# Spinnng, Yay or Nay?



## Npage148 (Apr 4, 2006)

What do you guess think about spinning classes?  I ducked into the one at the school's gym today and spun my little heart out for the first time in a while.  Last year I did it 2 times a week as xtraining over winter but i havent gone lately.  I find its hugely instuctor dependent, todays was good but other are blah.  I love how its something different that can break up the workout week.  I could go without those weird push-up things and fast jumps. 

bonus one: i get to smooth out my spin for when im on the road bike
bonus two: spandex and college ho-mas
bonus three: touching the fly wheel after a class and noticing its rather hot.  Nothing like using all that energy to heat up a hunk of alumnium


----------



## skibum1321 (Apr 4, 2006)

I've never tried it but I'd like to give it a shot next winter or on a rainy day over the summer.
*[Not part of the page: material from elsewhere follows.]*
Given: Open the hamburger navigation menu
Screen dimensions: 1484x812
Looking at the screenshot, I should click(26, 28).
My gym right now doesn't offer them, but maybe my new gym will when I move.


----------



## nek_crumudgeon (Apr 4, 2006)

Big ol nay here. Put on an extra layer and go ride outside! I hate being a lab rat.


----------



## Marc (Apr 4, 2006)

No, no spinning here.  If I ride at the gym, it's on a stationary to work power numbers and HR.
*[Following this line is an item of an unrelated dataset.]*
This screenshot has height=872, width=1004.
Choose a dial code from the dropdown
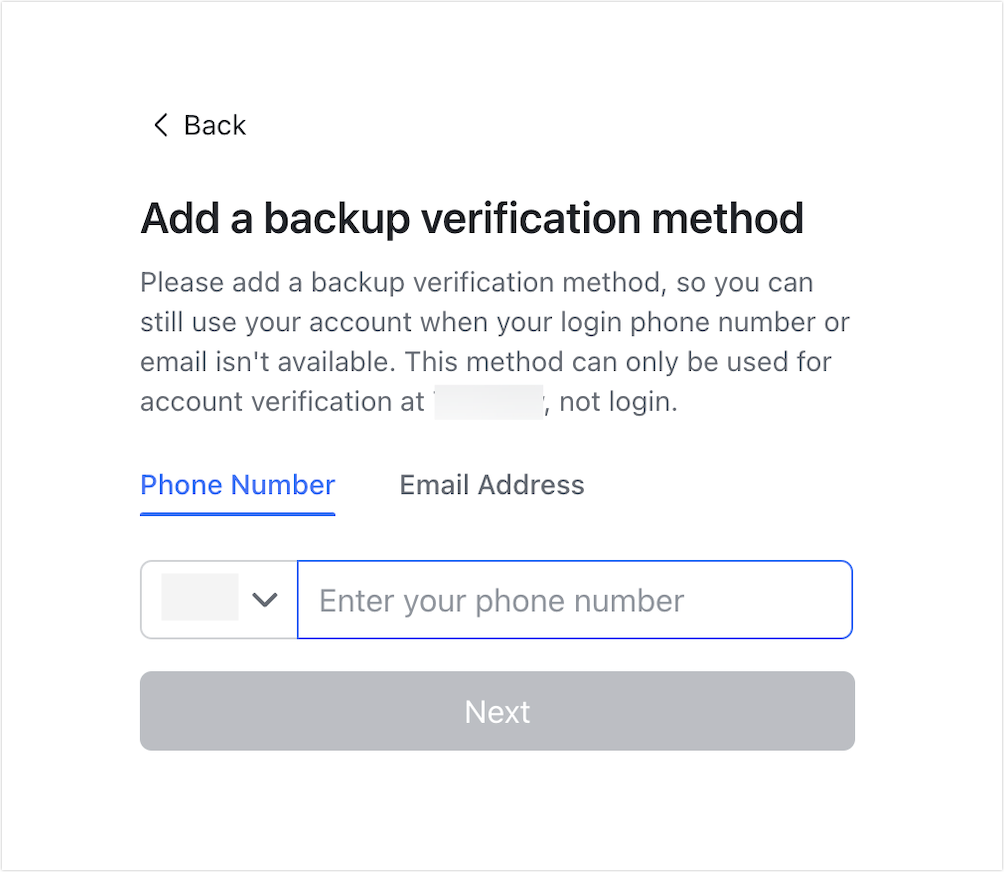point(218,600)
Just never had any reason to do it, plus it costs money.


----------



## skibum1321 (Apr 4, 2006)

Marc said:
			
		

> Just never had any reason to do it, plus it costs money.
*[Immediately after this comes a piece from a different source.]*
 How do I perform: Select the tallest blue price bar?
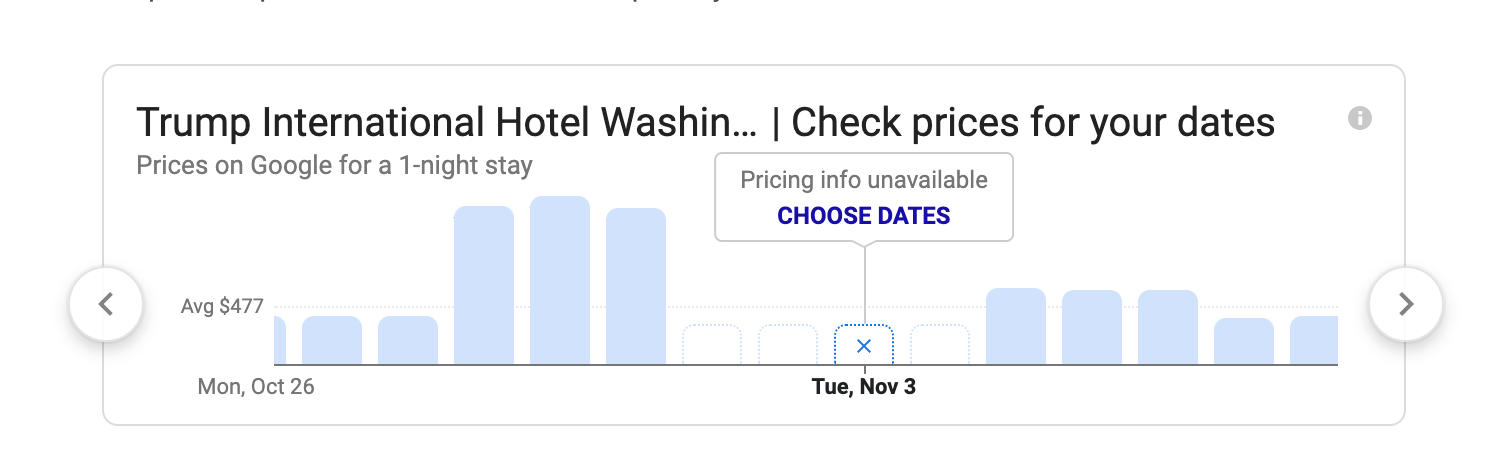click(x=560, y=280)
Classes tend to be part of your membership fees at most gyms.


----------



## Charlie Schuessler (Apr 4, 2006)

$5.00 Spinning Class, can't go wrong with that when tired of doing it alone and need some sort of social interaction not work, skiing or drinking related...


----------



## trailertrash (Apr 4, 2006)

*goals?*

i think it depends on what your goals are.  if you are racing then winter spinning classes at a gym are usually a bad idea.  during the winter you want to be going long and slower, not short and fast.  i do spin on my trainer using the spinervals dvd's ripped to cd.  it can be a very efficient use of training time.


----------



## nek_crumudgeon (Apr 4, 2006)

trash - i agree with that. however, it seems that maybe the long, slow winter idea might be challenged by Carmichael training, et. al. i'm under the impression that intervals are more a part of base training, even in winter, than ever before. this isn't to say that doing them on a spin bike would do anything at all. my experience is that spin instructors have you do all sorts of dumb things like rock your body to the music.


----------



## Charlie Schuessler (Apr 4, 2006)

Long Slow Distance on a trainer is not going to permit you to maintain your fitness level and it will bore you to death. Leave the LSD for outdoors when getting back into it on the road or trail...


----------



## Max (Apr 7, 2006)

I did spinning classes weekly for about 4 months last winter.  A lot depends on how they are led by the instructor.  If it's varied enough that they incorporate some higher tension / low RPM stuff, then it's more effective.  Too many of them end up being 60 minutes of 120 RPMs, putting you above your lactate threshold.  Hence the name "spinning!"  I really wish they would use another name for it, maybe they wouldn't evolve into these types of workouts.


----------



## Brettski (Apr 9, 2006)

do you have to say spinning with a lisp?

get out and go blading, or play some pond hockey if it's too cold....


----------



## Brettski (Apr 9, 2006)

Look at that...my 1,000th posts in the cycling forum....and I don't even own a bike.

Hey, and if my last comment starts a flame war,  I apolgize in advance, and retract my original statement....

sssppppining...


----------



## RIDEr (Apr 9, 2006)

Spinning is great to stay in shape for people that can't hit the trails during the week (like me) and hit the trails on the weekend.


----------



## trailertrash (Apr 10, 2006)

Brettski said:
			
		

> do you have to say spinning with a lisp?
> 
> get out and go blading, or play some pond hockey if it's too cold....




hey joey, do you keep your skates in the back of your iroc?


----------



## Marc (Apr 13, 2006)

trailertrash said:
			
		

> hey joey, do you keep your skates in the back of your iroc?



Without getting into the middle of anything, does anyone else besides me find it hilariously ironic a user with the sn "trailertrash" attempted an insult towards someone else involving an IROC?


Or maybe I misinterpreted.


----------